Сегодня в часу десятом утра со стороны Литейного – звуки оркестра и топот множества ног. Вдруг из окна какой-то камеры истошный вопль: «Китайцы, мы здесь! Выручайте!» – и истерический хохот. Беготня, тревожная суета в коридоре, громкий шепот, потом какая-то возня – очевидно, повлекли бедолагу в карцер.
4.11. Надо «технически» избавиться от сокамерника. Можно, конечно, просто заявить начальству, чтобы убрали «наседку» – если такое заявление подкрепить обещанием размозжить ему голову, они, как правило, не медлят. Но это крайнее средство. Если не помогут другие. Пока воспользуюсь испытанным ходом: найду повод для ссоры и прекращу всякое словесное общение – наседка ничего не может высидеть и ее убирают… чтобы, разумеется, заменить другой. Но другая не всегда под рукой – глядишь, и повезет на сокамерника хоть на какое-то время, раз уж нельзя совсем без него обойтись (по новому закону).

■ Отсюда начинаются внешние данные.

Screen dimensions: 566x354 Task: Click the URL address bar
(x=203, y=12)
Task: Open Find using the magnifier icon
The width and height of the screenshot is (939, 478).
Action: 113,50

5.11. Сказано – сделано: не разговариваем. На прогулку по-прежнему не хожу. Сегодня попытался – в который раз! – получить хоть какую-нибудь юридическую литературу. Куда там! Даже конституцию СССР не дают. С книгами вообще очень плохо. Библиотека тут, может, и не плохая, но нет ни каталога, ни библиотекаря – функции его поочередно выполняют работники тюрьмы. Поэтому нередки такие казусы: попросил принести что-нибудь Кони, а мне вручают «Всадники и кони» какого-то Федорова. Я было шуметь, а «библиотекарь» показывает свой блокнот: «Вы же просили что-нибудь о лошадях…» Дают две книги на неделю, мне их от силы на три дня хватает. И никакие протесты не помогают. Едва придя в себя после ареста, я было попытался изменить положение с чтивом, но довольно скоро уловил, что данная ситуация не случайна, не результат небрежении начальства. Начальник следственного изолятора майор Круглов – черный, носатый мужчина лет 45, разбитной, словно метрдотель второразрядного ресторана, – вызвав меня к себе в кабинет (по поводу моего отказа говорить что-либо на допросах), поделился своими соображениями о заключенных и книгах, подытожив их популярным тюремным присловьем: «Тут вам не Академия наук». Позже я слышал это и от прокурора Пономарева, и от следователей, и от надзирателей. То, что тюрьма – не академия, это точно. За предыдущие 7 лет заключения меня не единожды накрывали волны гонений на литературу. Во Владимирской тюрьме я с полгода добивался разрешения получить учебник английского языка, – наконец разрешили… А при очередном обыске забрали как недозволенный предмет. Естественно, я раскричался… на 10 суток карцера. В 63 г. из лагерных библиотек изъяли иностранных авторов, почти всех – по какому принципу отделяли овец от козлищ, я не понял. Был период, когда в 7-й лагзоне запретили читать «Крокодил», т.к. заключенные «смеются антисоветским смехом» над картинками этого журнала. Книги дореволюционного издания – крамола. Так у меня погиб Заратустра, полдюжины томов Гегеля и, помню, двухтомник Ибервег-Гейнце. До 69 года хоть книжные бандероли можно было получать, а теперь – шиш. Тюремщики-интеллектуалы поясняют: «Какая еще зарубежная литература? Вам и советских-то книг не следует давать – вы все по-своему переиначиваете!»